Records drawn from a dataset
----------------

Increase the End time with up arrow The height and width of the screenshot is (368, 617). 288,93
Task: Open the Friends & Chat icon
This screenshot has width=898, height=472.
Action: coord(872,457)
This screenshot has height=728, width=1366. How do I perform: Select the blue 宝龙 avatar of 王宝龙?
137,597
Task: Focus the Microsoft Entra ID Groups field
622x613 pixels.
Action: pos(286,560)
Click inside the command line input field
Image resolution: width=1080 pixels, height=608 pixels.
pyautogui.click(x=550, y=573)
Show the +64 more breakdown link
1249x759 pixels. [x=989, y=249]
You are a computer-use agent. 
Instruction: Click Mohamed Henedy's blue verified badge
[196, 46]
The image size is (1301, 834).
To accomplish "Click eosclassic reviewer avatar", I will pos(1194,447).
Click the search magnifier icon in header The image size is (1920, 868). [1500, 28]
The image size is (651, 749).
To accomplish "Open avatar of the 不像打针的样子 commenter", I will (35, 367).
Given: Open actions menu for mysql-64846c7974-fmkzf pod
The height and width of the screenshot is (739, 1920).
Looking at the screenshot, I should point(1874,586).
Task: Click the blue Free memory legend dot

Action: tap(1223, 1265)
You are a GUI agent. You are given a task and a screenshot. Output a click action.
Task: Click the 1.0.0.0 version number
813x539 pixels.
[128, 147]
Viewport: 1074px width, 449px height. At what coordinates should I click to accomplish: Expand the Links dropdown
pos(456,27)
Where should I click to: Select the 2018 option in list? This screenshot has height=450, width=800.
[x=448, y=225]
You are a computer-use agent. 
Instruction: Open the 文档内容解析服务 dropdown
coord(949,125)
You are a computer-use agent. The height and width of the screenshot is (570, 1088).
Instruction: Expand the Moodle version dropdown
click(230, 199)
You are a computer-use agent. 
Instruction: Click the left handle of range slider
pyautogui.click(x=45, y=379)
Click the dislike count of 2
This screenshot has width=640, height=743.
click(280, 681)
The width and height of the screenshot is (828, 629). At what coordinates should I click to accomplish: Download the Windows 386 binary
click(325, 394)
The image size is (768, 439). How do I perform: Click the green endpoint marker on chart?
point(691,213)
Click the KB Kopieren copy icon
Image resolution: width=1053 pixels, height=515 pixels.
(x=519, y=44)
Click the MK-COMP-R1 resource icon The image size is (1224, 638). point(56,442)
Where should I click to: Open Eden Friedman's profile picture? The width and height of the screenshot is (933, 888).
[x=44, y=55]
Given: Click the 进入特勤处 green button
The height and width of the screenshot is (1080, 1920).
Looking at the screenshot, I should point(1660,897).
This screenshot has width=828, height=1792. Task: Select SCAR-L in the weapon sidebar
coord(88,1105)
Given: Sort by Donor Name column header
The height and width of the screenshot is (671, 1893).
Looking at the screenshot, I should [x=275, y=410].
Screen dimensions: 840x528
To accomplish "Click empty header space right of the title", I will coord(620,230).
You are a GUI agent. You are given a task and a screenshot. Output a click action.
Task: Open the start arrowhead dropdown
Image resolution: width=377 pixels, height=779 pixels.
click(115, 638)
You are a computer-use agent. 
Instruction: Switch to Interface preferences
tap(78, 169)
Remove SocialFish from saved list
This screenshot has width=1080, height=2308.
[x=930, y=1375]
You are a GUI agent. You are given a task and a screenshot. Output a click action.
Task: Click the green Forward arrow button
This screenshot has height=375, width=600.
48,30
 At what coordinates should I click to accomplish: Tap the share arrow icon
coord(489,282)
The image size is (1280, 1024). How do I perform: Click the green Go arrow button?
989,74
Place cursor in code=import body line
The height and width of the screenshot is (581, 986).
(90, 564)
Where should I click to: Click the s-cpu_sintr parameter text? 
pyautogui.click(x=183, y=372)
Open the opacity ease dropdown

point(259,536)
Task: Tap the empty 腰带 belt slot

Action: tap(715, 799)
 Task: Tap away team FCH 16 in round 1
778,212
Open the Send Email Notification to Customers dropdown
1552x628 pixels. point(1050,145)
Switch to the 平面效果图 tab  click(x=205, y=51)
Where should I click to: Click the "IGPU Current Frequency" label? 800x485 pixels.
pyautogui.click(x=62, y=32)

----------------

Your answer must consist of every line above, reproduced exactly.

Response to the exercise:
Increase the End time with up arrow The height and width of the screenshot is (368, 617). 288,93
Task: Open the Friends & Chat icon
This screenshot has width=898, height=472.
Action: coord(872,457)
This screenshot has height=728, width=1366. How do I perform: Select the blue 宝龙 avatar of 王宝龙?
137,597
Task: Focus the Microsoft Entra ID Groups field
622x613 pixels.
Action: pos(286,560)
Click inside the command line input field
Image resolution: width=1080 pixels, height=608 pixels.
pyautogui.click(x=550, y=573)
Show the +64 more breakdown link
1249x759 pixels. [x=989, y=249]
You are a computer-use agent. 
Instruction: Click Mohamed Henedy's blue verified badge
[196, 46]
The image size is (1301, 834).
To accomplish "Click eosclassic reviewer avatar", I will pos(1194,447).
Click the search magnifier icon in header The image size is (1920, 868). [1500, 28]
The image size is (651, 749).
To accomplish "Open avatar of the 不像打针的样子 commenter", I will (35, 367).
Given: Open actions menu for mysql-64846c7974-fmkzf pod
The height and width of the screenshot is (739, 1920).
Looking at the screenshot, I should point(1874,586).
Task: Click the blue Free memory legend dot

Action: tap(1223, 1265)
You are a GUI agent. You are given a task and a screenshot. Output a click action.
Task: Click the 1.0.0.0 version number
813x539 pixels.
[128, 147]
Viewport: 1074px width, 449px height. At what coordinates should I click to accomplish: Expand the Links dropdown
pos(456,27)
Where should I click to: Select the 2018 option in list? This screenshot has height=450, width=800.
[x=448, y=225]
You are a computer-use agent. 
Instruction: Open the 文档内容解析服务 dropdown
coord(949,125)
You are a computer-use agent. The height and width of the screenshot is (570, 1088).
Instruction: Expand the Moodle version dropdown
click(230, 199)
You are a computer-use agent. 
Instruction: Click the left handle of range slider
pyautogui.click(x=45, y=379)
Click the dislike count of 2
This screenshot has width=640, height=743.
click(280, 681)
The width and height of the screenshot is (828, 629). At what coordinates should I click to accomplish: Download the Windows 386 binary
click(325, 394)
The image size is (768, 439). How do I perform: Click the green endpoint marker on chart?
point(691,213)
Click the KB Kopieren copy icon
Image resolution: width=1053 pixels, height=515 pixels.
(x=519, y=44)
Click the MK-COMP-R1 resource icon The image size is (1224, 638). point(56,442)
Where should I click to: Open Eden Friedman's profile picture? The width and height of the screenshot is (933, 888).
[x=44, y=55]
Given: Click the 进入特勤处 green button
The height and width of the screenshot is (1080, 1920).
Looking at the screenshot, I should point(1660,897).
This screenshot has width=828, height=1792. Task: Select SCAR-L in the weapon sidebar
coord(88,1105)
Given: Sort by Donor Name column header
The height and width of the screenshot is (671, 1893).
Looking at the screenshot, I should [x=275, y=410].
Screen dimensions: 840x528
To accomplish "Click empty header space right of the title", I will coord(620,230).
You are a GUI agent. You are given a task and a screenshot. Output a click action.
Task: Open the start arrowhead dropdown
Image resolution: width=377 pixels, height=779 pixels.
click(115, 638)
You are a computer-use agent. 
Instruction: Switch to Interface preferences
tap(78, 169)
Remove SocialFish from saved list
This screenshot has width=1080, height=2308.
[x=930, y=1375]
You are a GUI agent. You are given a task and a screenshot. Output a click action.
Task: Click the green Forward arrow button
This screenshot has height=375, width=600.
48,30
 At what coordinates should I click to accomplish: Tap the share arrow icon
coord(489,282)
The image size is (1280, 1024). How do I perform: Click the green Go arrow button?
989,74
Place cursor in code=import body line
The height and width of the screenshot is (581, 986).
(90, 564)
Where should I click to: Click the s-cpu_sintr parameter text? 
pyautogui.click(x=183, y=372)
Open the opacity ease dropdown

point(259,536)
Task: Tap the empty 腰带 belt slot

Action: tap(715, 799)
 Task: Tap away team FCH 16 in round 1
778,212
Open the Send Email Notification to Customers dropdown
1552x628 pixels. point(1050,145)
Switch to the 平面效果图 tab  click(x=205, y=51)
Where should I click to: Click the "IGPU Current Frequency" label? 800x485 pixels.
pyautogui.click(x=62, y=32)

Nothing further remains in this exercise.